"Be True to Me, Non-self and the Why." - anonymous
Brainstorming the purpose behind everyday motivation in life, it seems to me there are three primary drives. The drive for self, the drive for others, and the drive for the thing itself. These modes of purpose operate in overlap with each other creating a more robust motivational behavior.
Whether we like to admit it or not, we do many things primarily for selfish reasons. Much of this is evolutionary, supporting our daily survival, our mental well being, and even our genetic transcendence. The obvious selfish acts fulfill the senses we've evolve to ensure good nutrition, bonding with family, seeking mates and entertainment. Even much altruism can be traced back to defending the self by reinforcing the tribe for survival the self.

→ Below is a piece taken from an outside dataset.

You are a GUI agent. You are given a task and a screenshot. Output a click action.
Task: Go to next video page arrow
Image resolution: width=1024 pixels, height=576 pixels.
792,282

Yet, altruism can reach beyond any realized or perceived self preservation. As humans we can be transformed by our ideals. Thus once we become a protector of the environment, there may be some benefit for the self or tribe, but we can transcend to caring for the thing for the sake of its own survival. This, of course, can manifest in the love for other individuals too (human and non-human). When we put the well being of another truly ahead of ourselves, our motivational purpose centers on the external.
Abstract ideas themselves can be motivation as well. Ideals, feelings, knowledge, adventure, etc. can be motivational beyond self and others. Indeed, pursuing these abstractions often can provide benefit to self and others, but they can manifest as entities in and of themselves. The pursuit of ethics, information, or experiences for the betterment of the abstraction is itself in this case motivational.
Together these three modes combine to influence our purposefulness in life. Motivations can, however, mislead us too if we don't keep goodness in mind. A good rule of thumb is to justify both the means AND ends of ones pursuits. In this way, a feedback loop of assessment of ones actions can be made toward achieving ever better purposes.